Evaporation of liquid droplets on a heated substrate is an important process in numerous engineering applications, during which the energy transport is dependent upon, among many others, the liquid/substrate wetting characteristics. In this work, transient heat transfer to a liquid droplet deposited on a heated metallic surface with multiple parallel microgrooves were experimentally investigated from distributed temperature measurements underneath the microgrooves. The initial heat conduction following deposition of a liquid droplet causes a sharp decease in the substrate temperature, during which a fleeting but notable temperature plateau for both cases of alcohol and water droplets is likely attributed to a thin layer of vapor formed in between the droplet and the substrate. Depending on the wetting characteristics, the transient heat transfer process is drastically different for the cases of alcohol and water.
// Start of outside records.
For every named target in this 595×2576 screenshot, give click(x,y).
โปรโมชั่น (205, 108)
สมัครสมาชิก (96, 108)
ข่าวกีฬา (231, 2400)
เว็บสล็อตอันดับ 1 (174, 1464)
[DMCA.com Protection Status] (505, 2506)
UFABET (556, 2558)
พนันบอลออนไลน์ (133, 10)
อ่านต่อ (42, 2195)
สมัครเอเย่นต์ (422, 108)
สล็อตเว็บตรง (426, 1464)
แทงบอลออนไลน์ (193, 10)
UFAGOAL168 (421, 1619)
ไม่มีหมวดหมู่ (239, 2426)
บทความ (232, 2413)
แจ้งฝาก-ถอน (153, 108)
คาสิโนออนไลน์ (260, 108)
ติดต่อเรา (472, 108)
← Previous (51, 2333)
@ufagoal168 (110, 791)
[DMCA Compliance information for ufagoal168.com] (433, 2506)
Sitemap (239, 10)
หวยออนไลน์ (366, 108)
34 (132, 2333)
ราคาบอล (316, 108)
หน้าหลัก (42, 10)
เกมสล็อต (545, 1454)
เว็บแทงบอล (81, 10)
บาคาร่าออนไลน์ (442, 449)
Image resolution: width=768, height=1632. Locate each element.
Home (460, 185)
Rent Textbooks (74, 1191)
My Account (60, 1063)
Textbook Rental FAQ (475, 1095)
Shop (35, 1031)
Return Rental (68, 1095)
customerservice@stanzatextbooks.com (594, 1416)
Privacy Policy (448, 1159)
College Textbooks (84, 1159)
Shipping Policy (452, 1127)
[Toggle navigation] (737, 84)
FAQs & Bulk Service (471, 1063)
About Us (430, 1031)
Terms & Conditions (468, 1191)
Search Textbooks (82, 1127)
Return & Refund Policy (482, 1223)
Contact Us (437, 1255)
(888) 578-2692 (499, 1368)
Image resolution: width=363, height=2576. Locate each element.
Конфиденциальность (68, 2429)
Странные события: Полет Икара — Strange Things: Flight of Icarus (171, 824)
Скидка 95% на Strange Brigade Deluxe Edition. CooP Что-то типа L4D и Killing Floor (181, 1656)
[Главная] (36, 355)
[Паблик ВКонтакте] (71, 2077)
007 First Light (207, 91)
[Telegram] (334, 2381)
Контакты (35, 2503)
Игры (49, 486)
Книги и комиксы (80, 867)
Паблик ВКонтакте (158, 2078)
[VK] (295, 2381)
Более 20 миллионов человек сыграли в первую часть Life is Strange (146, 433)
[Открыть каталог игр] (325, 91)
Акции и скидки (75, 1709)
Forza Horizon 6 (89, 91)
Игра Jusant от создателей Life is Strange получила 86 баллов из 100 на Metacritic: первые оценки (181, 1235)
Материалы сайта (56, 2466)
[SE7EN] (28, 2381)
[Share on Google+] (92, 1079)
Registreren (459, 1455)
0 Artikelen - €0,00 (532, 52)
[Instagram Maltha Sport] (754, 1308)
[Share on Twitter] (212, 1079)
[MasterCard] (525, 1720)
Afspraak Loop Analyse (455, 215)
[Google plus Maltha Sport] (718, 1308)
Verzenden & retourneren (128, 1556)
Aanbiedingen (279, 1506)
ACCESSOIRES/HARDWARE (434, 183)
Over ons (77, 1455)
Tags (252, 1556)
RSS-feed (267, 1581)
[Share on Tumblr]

Deposition of an alcohol droplet is followed by the droplet instantaneous spreading on the microgroove fins and liquid penetration into the microgrooves, leading to continued temperature decrease in the substrate as a result of formation and evaporation of liquid thin films. It takes only nearly half a second for complete evaporation of the deposited alcohol, at which the substrate reaches its lowest temperature in the process. As a water droplet is deposited, it takes about 7 minutes for its complete evaporation, during which the substrate temperature experiences four distinct stages corresponding to evolution of the water droplet on the substrate. The results in this work provide insights into the fundamental physics of heat transfer during evaporation of liquid droplets with different liquid/substrate wetting characteristics.